- [What you need to do] Copy out all lines in the data below containing the string "Image".

[Pixel coordinate grounding data]
------------------------------------------------------------------------

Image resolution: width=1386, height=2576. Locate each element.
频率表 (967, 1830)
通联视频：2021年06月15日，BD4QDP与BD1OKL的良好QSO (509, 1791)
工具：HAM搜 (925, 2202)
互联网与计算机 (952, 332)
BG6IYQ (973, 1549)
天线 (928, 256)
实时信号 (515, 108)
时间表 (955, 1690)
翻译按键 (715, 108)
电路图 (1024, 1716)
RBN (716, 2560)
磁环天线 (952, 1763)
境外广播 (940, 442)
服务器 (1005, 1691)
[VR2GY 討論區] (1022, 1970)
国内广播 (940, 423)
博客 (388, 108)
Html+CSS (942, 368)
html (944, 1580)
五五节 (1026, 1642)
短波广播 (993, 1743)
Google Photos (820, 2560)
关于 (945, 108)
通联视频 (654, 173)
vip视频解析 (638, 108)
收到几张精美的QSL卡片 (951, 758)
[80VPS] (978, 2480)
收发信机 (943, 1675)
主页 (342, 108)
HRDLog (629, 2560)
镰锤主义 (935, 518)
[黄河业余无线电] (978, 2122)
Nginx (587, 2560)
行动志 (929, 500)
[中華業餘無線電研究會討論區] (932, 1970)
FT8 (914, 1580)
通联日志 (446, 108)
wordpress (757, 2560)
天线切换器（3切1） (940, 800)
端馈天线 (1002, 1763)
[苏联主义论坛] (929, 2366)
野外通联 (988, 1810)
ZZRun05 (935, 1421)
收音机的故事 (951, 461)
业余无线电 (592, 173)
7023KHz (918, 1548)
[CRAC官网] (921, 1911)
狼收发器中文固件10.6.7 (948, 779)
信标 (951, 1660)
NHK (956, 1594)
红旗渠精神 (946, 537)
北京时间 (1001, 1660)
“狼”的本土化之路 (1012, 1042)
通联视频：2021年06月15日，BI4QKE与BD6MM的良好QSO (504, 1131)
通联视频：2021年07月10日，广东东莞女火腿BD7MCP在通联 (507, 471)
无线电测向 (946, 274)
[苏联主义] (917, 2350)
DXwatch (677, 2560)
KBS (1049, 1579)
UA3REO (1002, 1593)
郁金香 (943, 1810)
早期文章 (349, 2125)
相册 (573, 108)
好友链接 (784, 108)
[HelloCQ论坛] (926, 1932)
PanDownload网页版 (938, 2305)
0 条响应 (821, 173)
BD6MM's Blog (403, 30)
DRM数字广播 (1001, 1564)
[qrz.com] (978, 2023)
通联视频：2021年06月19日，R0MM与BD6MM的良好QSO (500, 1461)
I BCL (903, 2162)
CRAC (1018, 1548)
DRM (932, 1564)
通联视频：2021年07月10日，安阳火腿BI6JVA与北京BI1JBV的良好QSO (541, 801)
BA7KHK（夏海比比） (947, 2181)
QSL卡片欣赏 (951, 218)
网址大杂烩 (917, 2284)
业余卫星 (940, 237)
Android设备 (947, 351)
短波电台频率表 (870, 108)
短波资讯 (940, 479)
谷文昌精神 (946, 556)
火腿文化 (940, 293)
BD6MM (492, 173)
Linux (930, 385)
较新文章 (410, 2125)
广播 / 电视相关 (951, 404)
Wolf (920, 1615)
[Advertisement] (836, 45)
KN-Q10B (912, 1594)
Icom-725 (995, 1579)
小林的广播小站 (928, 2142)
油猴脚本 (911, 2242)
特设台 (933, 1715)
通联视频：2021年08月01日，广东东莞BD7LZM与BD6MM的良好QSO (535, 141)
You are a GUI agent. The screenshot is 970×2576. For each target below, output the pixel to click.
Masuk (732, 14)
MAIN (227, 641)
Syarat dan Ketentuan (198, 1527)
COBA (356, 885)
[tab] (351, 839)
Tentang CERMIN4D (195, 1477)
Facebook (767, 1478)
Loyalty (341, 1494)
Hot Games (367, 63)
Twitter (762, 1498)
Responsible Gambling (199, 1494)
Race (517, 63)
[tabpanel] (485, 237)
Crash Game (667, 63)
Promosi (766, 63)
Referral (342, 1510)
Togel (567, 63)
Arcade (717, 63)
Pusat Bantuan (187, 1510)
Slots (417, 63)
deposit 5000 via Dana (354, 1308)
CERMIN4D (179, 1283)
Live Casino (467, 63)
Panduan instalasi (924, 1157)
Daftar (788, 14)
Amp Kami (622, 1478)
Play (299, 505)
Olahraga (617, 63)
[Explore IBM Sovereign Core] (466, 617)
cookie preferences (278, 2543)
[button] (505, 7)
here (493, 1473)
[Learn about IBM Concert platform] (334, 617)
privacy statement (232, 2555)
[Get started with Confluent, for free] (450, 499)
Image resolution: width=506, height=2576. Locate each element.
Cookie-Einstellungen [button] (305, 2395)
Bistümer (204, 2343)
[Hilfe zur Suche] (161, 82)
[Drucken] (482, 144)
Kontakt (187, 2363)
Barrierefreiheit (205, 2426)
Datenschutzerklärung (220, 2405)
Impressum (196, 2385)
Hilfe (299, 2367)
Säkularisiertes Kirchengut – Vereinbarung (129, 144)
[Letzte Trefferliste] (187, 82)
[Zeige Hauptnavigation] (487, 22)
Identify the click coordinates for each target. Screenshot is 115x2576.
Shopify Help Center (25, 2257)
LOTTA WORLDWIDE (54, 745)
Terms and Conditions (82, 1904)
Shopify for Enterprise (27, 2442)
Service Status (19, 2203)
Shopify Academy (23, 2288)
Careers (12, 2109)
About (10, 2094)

------------------------------------------------------------------------

- [Solution to the problem]
Image resolution: width=1386, height=2576. Locate each element.
Image resolution: width=506, height=2576. Locate each element.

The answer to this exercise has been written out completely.